Ce n'est pas un hasard si des artistes aussi influents que Bruce Springstreen, Olivia Rodrigo ou Marc Ruffalo utilisent la plateforme que leur octroie leur notoriété pour dénoncer les agissements du gouvernement américain. Taylor Swift vient d'ailleurs de faire interdire l'utilisation de ses morceaux August et Father Figure dans des posts du président, pas du tout ravie de se voir associée à son image.
Le problème, c'est que cet élan que l'on qualifiera gentiment de "traditionaliste" a des conséquences bien réelles pour le quotidien de millions de citoyens, et imprègne toutes les strates de la société. Dans le monde merveilleux d'Hollywood, il est par exemple plus facile d'apparaître sur une affiche de film si l'on est un acteur blanc masculin prénommé Chris ou un animal parlant qu'une femme de plus de 60 ans. Et même lorsqu'on est une réalisatrice aussi acclamée que Lilly Wachowski, on fait face à des obstacles dans le financement de ses films.
Formant avec sa soeur Lana le duo The Wachowskis, la cinéaste trans de 58 ans se cache derrière des oeuvres de science-fiction aussi fondamentales et populaires que Matrix, le mésestimé Speed Racer, Cloud Atlas ou la série Netflix Sense8. Ces dernières années, la réalisatrice a surtout oeuvré côté production à la série Work in Progress et à Matrix Resurrections, le 4ème volet de la saga sorti en 2021. Mais son retour derrière la caméra est acté avec The Hunter, un thriller politique et engagé qui s'inspire de la propre vie de Lilly.
L'histoire ? Elle paraît bien plus ancrée dans la réalité que son synopsis le suggère... "Dans une Amérique dystopique où les personnes transgenres sont brutalisées et reléguées aux marges de la société, un crime déclenche un mouvement de solidarité et de résistance au sein d’une communauté trans. Deux femmes se lancent à la recherche du responsable. Leur enquête les conduit jusqu’aux plus hautes sphères du gouvernement."
Vous l'aurez donc compris, Lilly Wachowski tient là son projet le plus personnel :
"C'est un scénario qu'il était extrêmement important pour moi d'écrire. C'était une réponse à ce qui se passe dans le monde pour les personnes trans, et cela m'a offert un exutoire extrêmement cathartique pour y déverser toute ma colère, ma rage et ma frustration."
Avec un CV aussi glorieux que le sien, on aurait pu penser que la réalisatrice n'aurait aucun mal à trouver des producteurs pour allonger 10 millions de billets verts.
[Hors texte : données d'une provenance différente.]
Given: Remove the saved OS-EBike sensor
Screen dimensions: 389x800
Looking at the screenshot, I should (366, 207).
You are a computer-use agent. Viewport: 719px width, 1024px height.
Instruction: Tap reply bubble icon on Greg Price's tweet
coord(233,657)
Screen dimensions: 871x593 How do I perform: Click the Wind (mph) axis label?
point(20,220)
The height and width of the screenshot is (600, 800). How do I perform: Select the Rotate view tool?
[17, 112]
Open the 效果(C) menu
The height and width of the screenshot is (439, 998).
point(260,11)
Mais il faut croire que la sphère hollywoodienne est bien frileuse, comme elle le rapporte à Variety. "Les gens aiment le projet, mais ils ne veulent vraiment pas le produire parce qu'il y a un casting intégralement trans. Je dois faire preuve de créativité et trouver d'autres moyens de présenter ce projet au public" révèle-t-elle.
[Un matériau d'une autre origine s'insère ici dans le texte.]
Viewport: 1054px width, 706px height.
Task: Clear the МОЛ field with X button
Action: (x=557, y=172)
Un constat on ne peut plus triste, mais Lilly Wachowski, qui a fait de la résilience la force de ses héros de fiction, n'est pas du genre à faire machine arrière. "Je vais simplement y aller à fond et saisir cette joie trans avec tous mes amis. Ce n'est pas ce que j'avais imaginé au départ, mais le résultat final est le même" promet-elle.
On espère qu'un bon samaritain entendra son appel et l'aidera à mener à bien projet en gardant sa vision intacte. Il subsiste néanmoins de l'espoir : Variety publie une autre enquête intitulée "Comment Vera Drew, Louise Weard et d'autres cinéastes trans et non binaires prennent le contrôle de leurs histoires en dehors du système des studios", avec la promesse qu'une "autre industrie" est en train de naître.